Top of RECORDS FOR PROCESSING

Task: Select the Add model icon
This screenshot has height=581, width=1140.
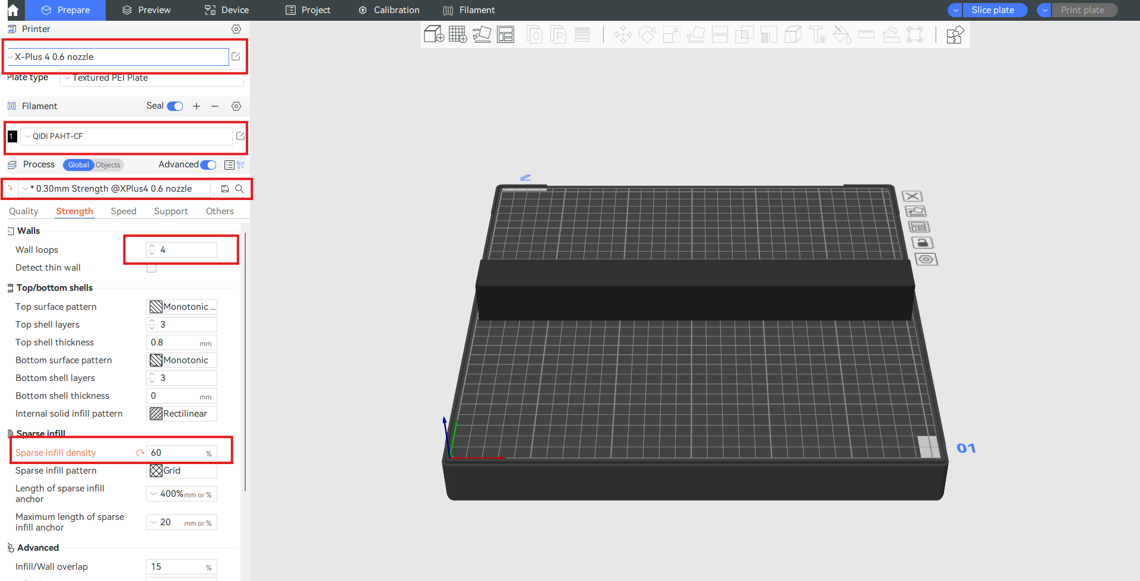Action: point(433,34)
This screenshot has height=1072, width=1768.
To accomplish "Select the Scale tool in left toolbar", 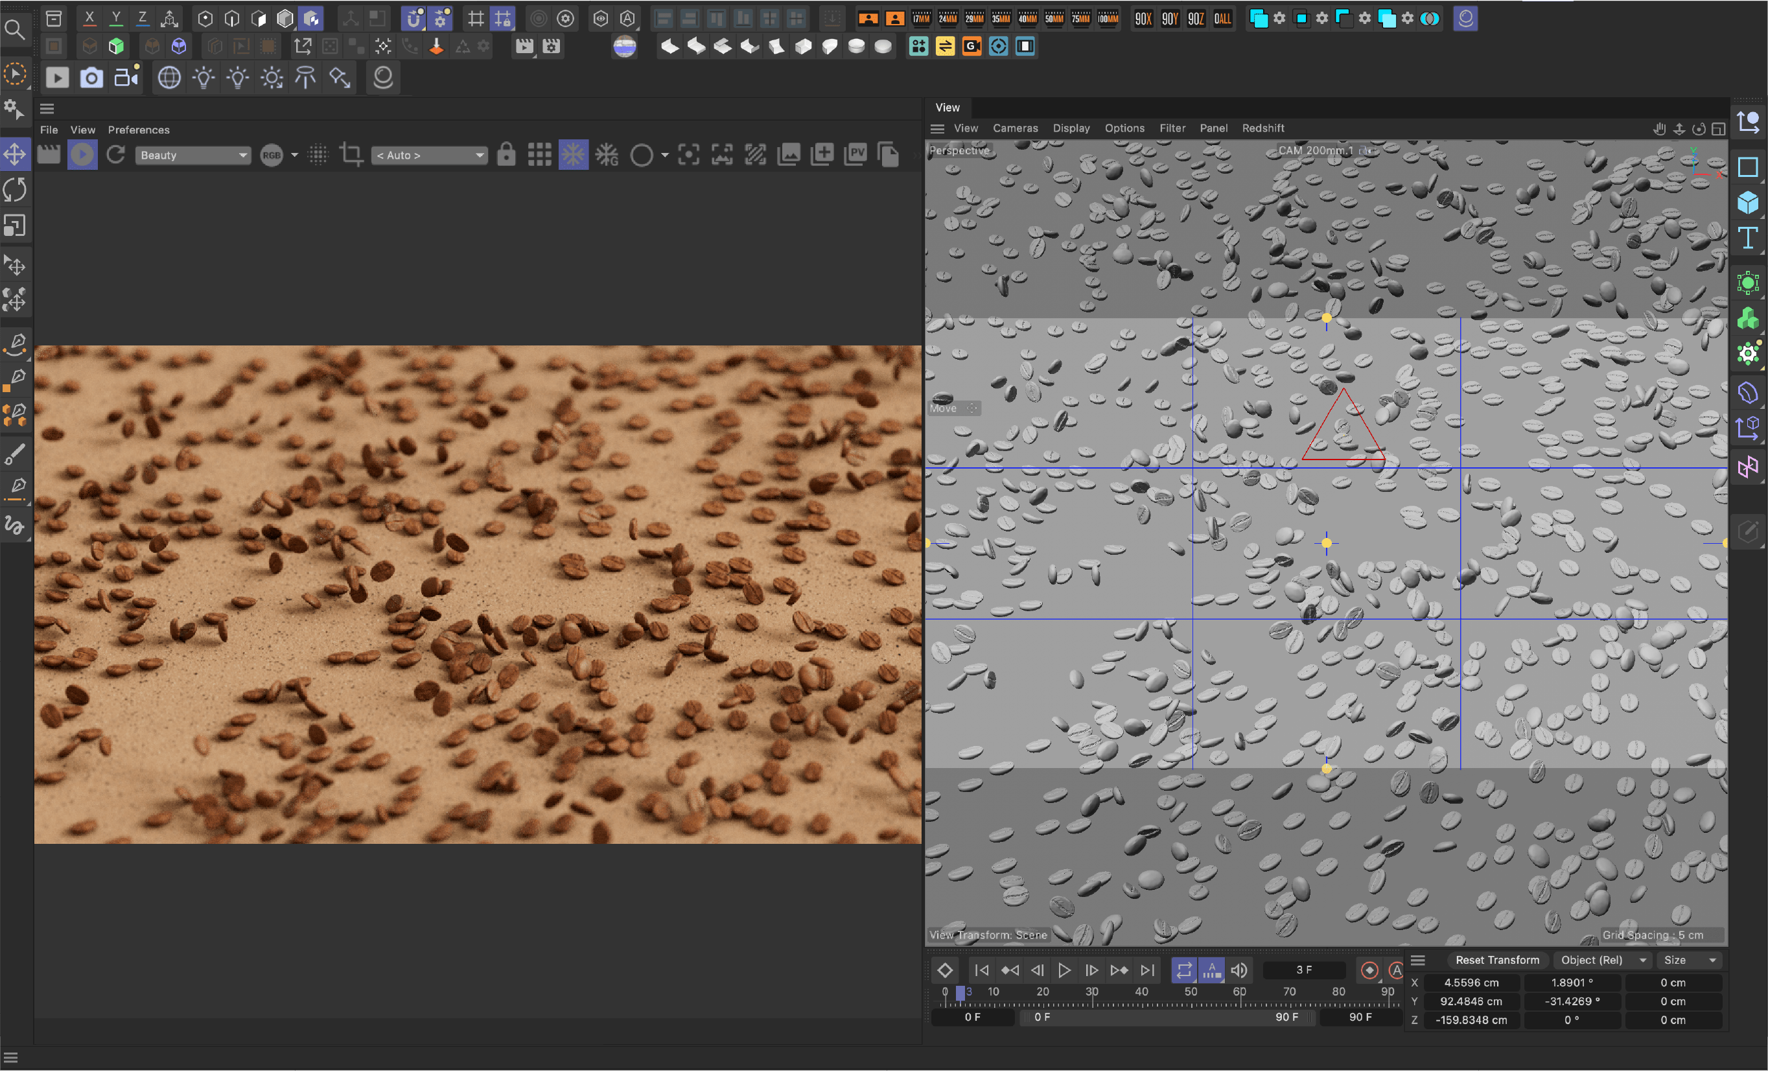I will tap(15, 226).
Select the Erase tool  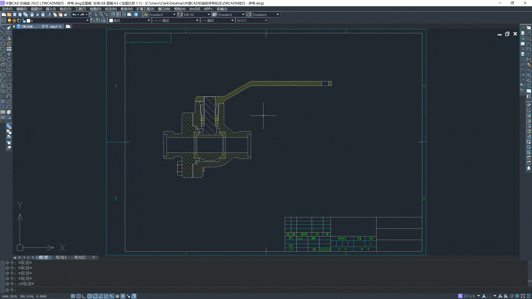click(x=9, y=28)
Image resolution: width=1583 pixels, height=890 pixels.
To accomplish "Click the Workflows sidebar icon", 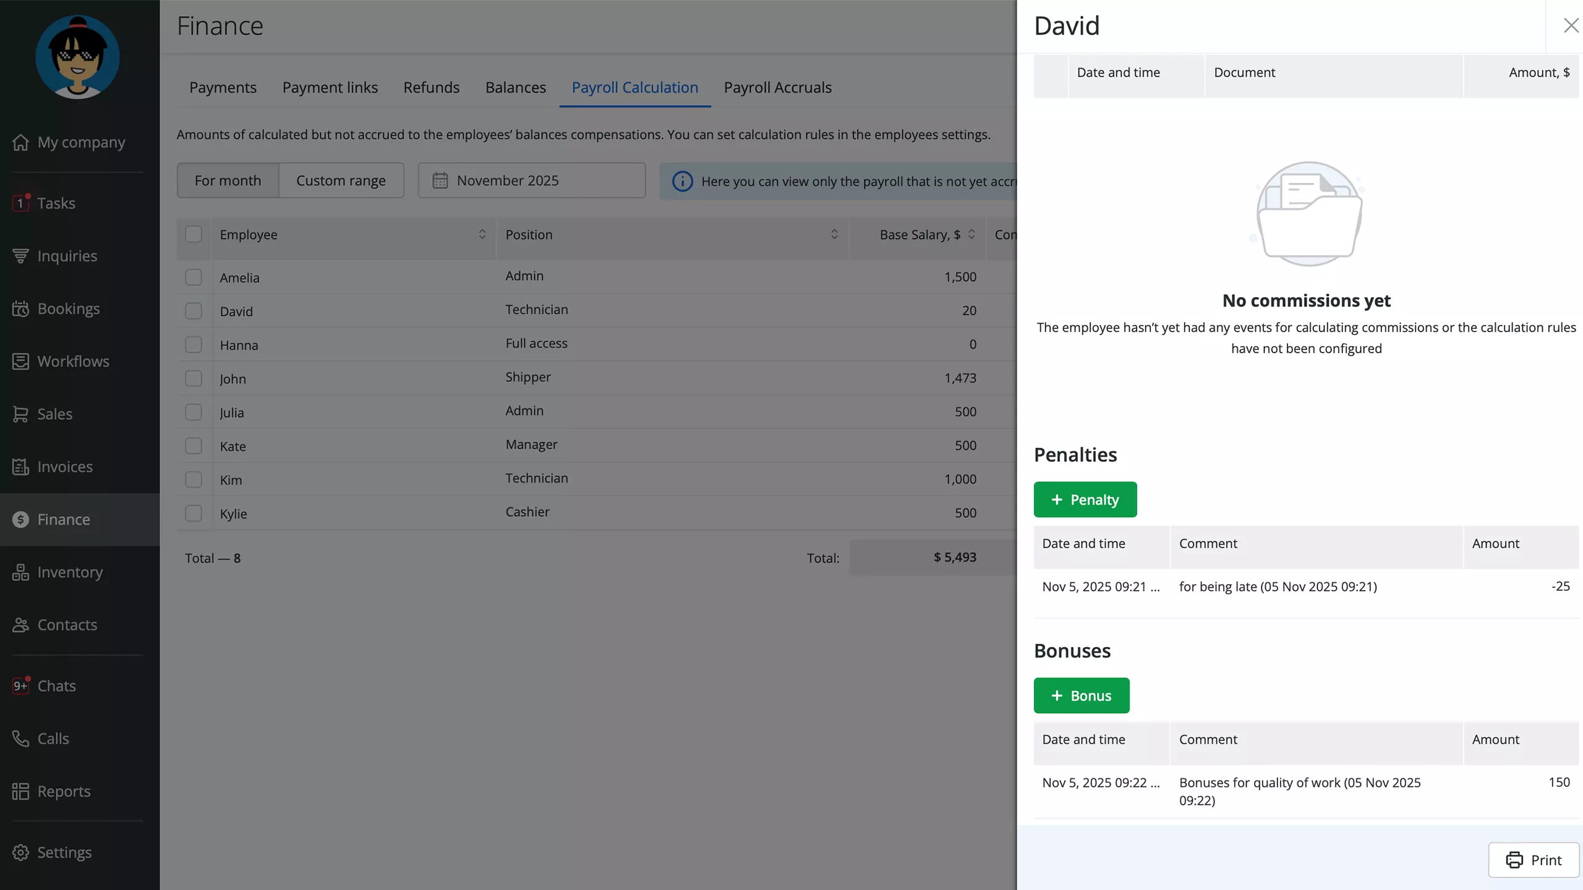I will click(20, 362).
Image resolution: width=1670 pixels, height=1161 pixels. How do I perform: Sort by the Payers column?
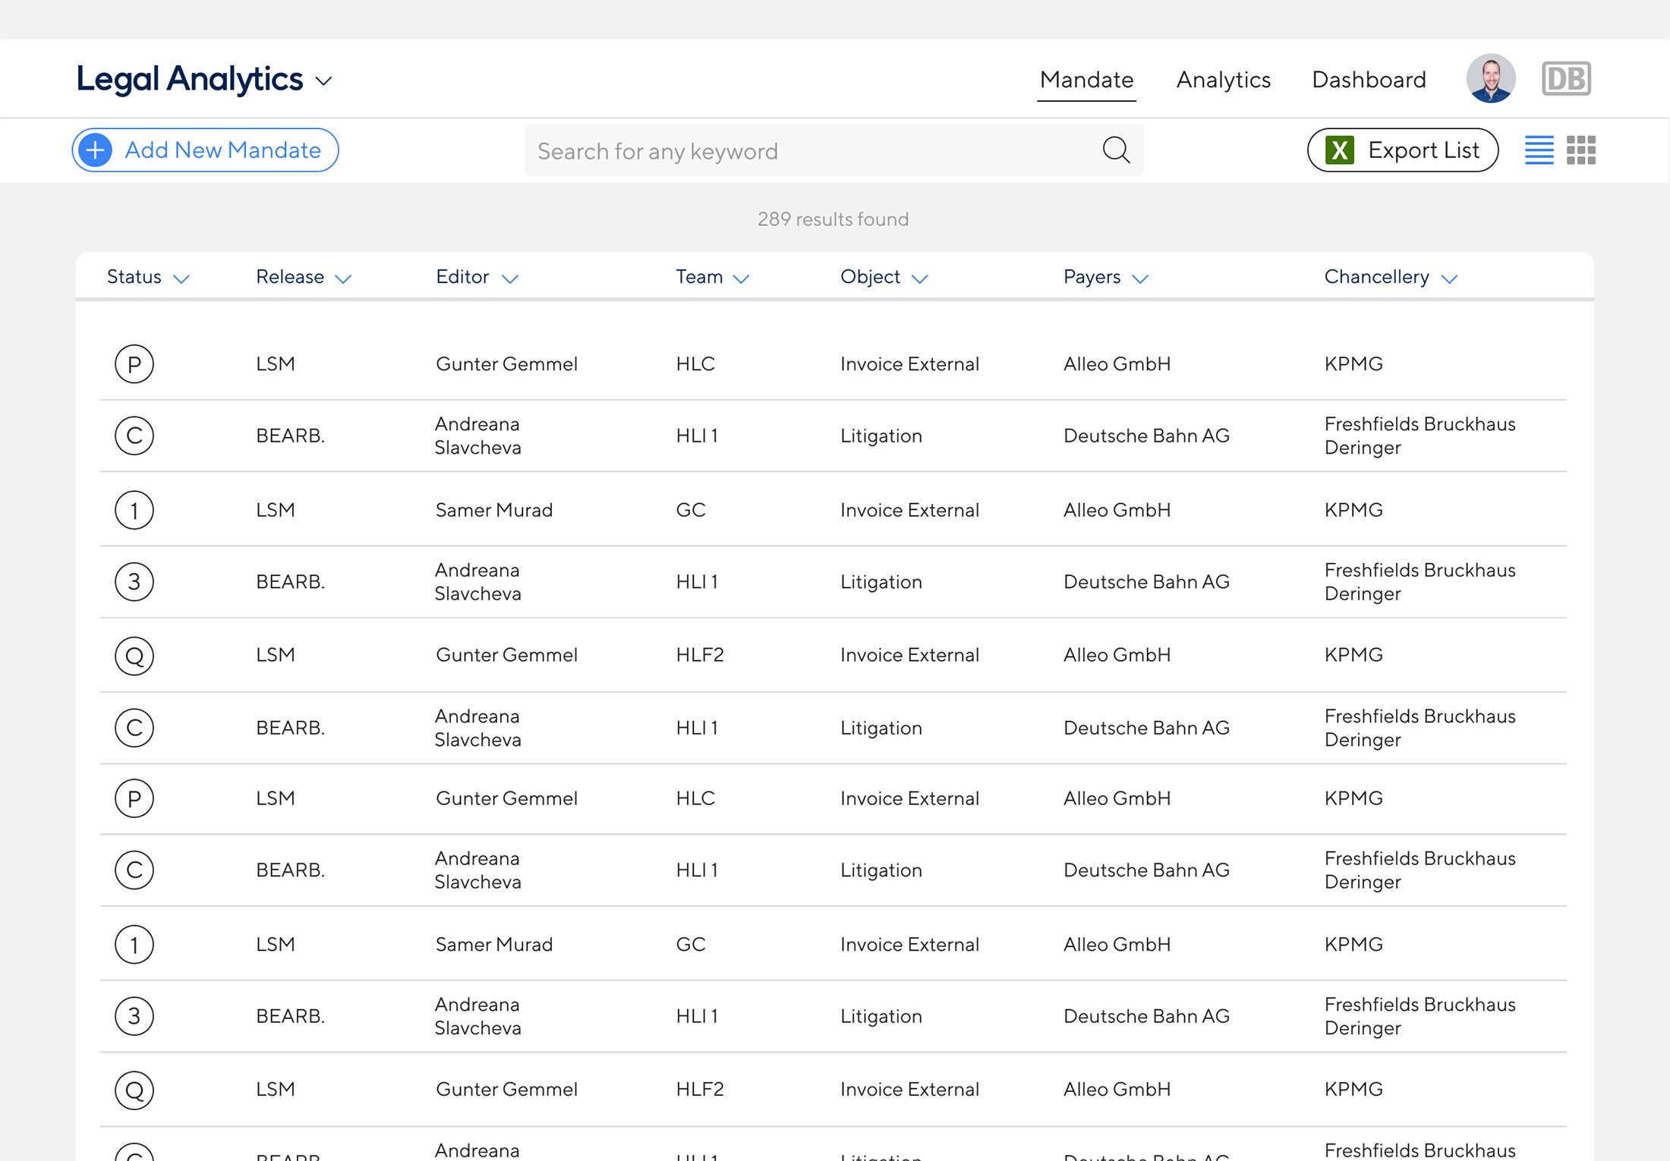[1105, 277]
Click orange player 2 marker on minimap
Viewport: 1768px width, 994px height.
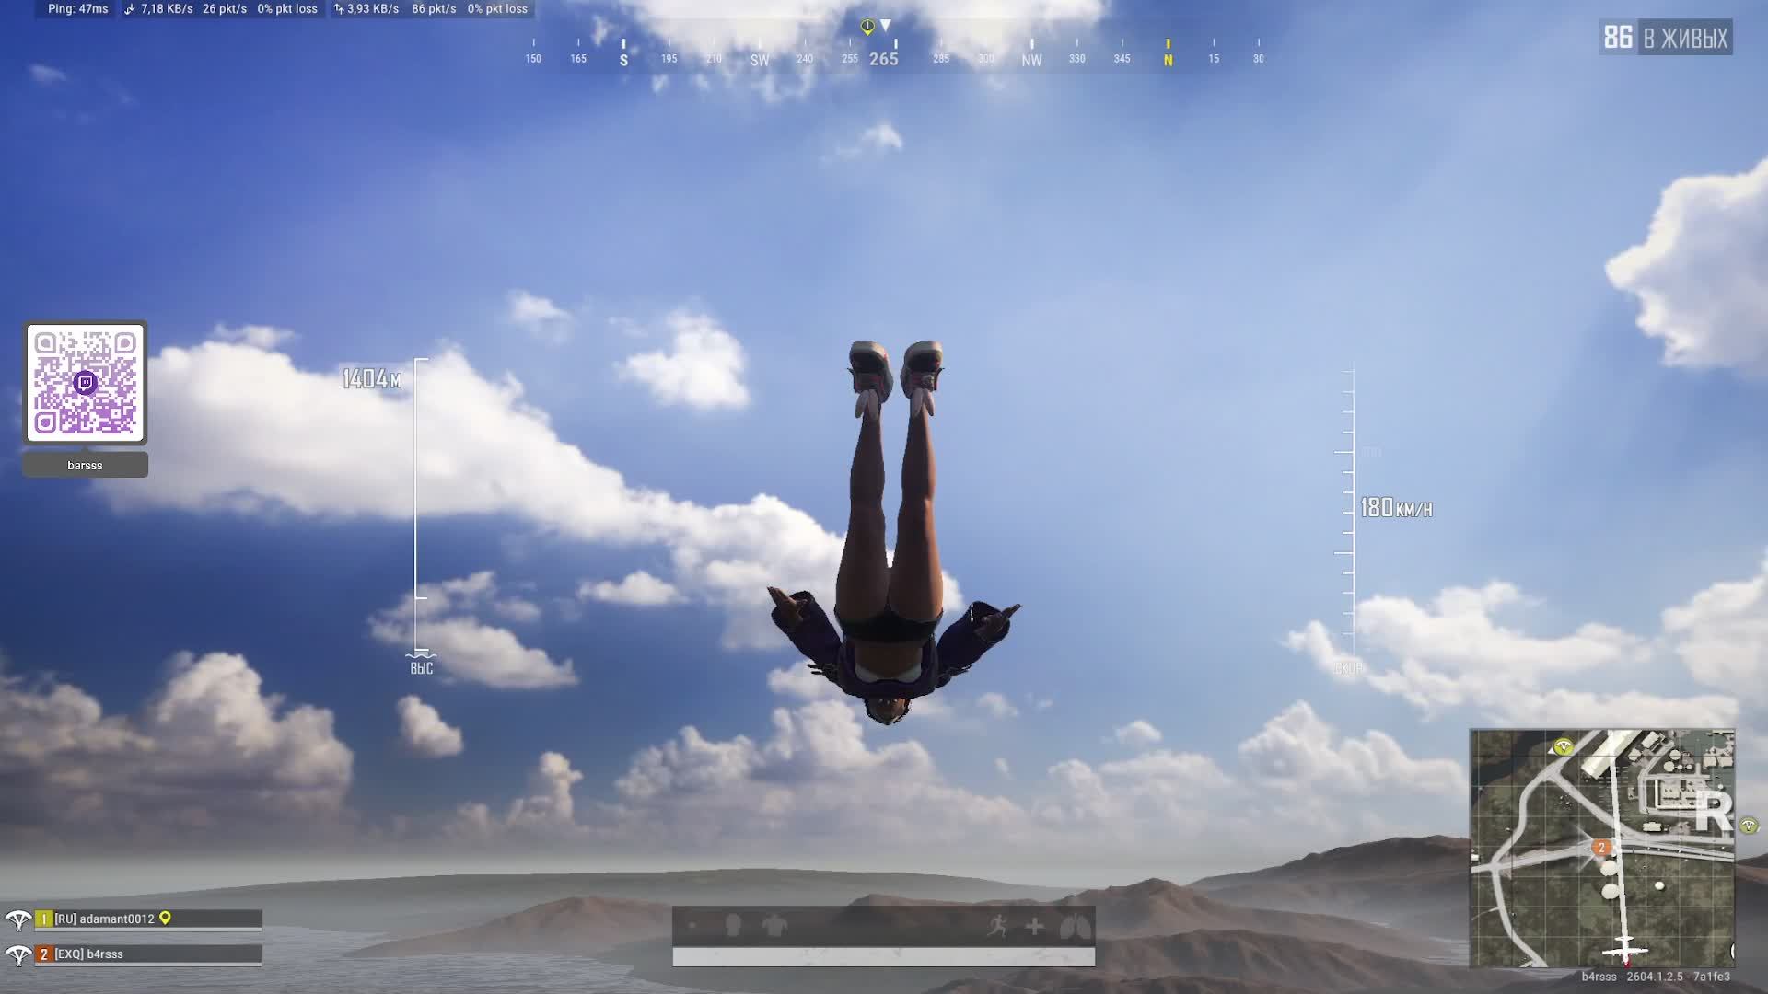1601,848
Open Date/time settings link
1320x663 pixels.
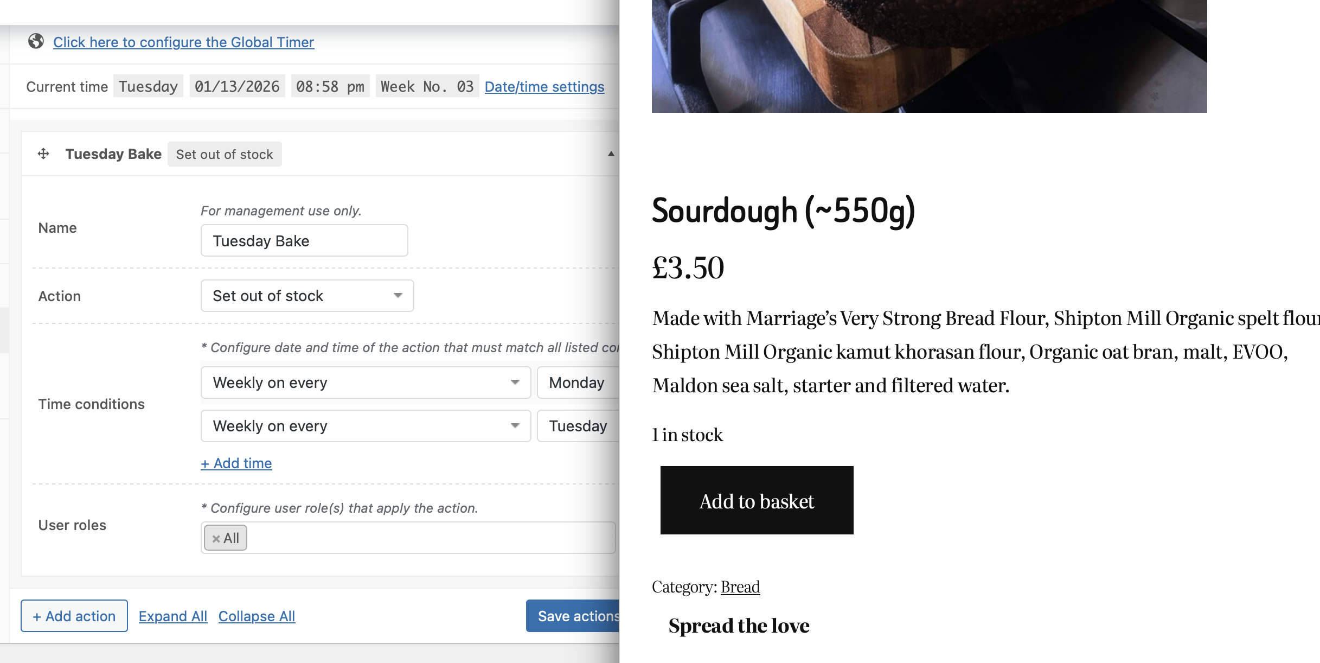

Bottom of RECORDS FOR PROCESSING

■ WHAT YOU WILL DO ■
Starting at the line that contains "Click orange player 2 marker on minimap", retype every line through the end of the material exactly as written, including both end lines but no pictures.

■ OUTPUT FOR THIS TASK ■
Click orange player 2 marker on minimap
Viewport: 1768px width, 994px height.
1601,848
Open Date/time settings link
1320x663 pixels.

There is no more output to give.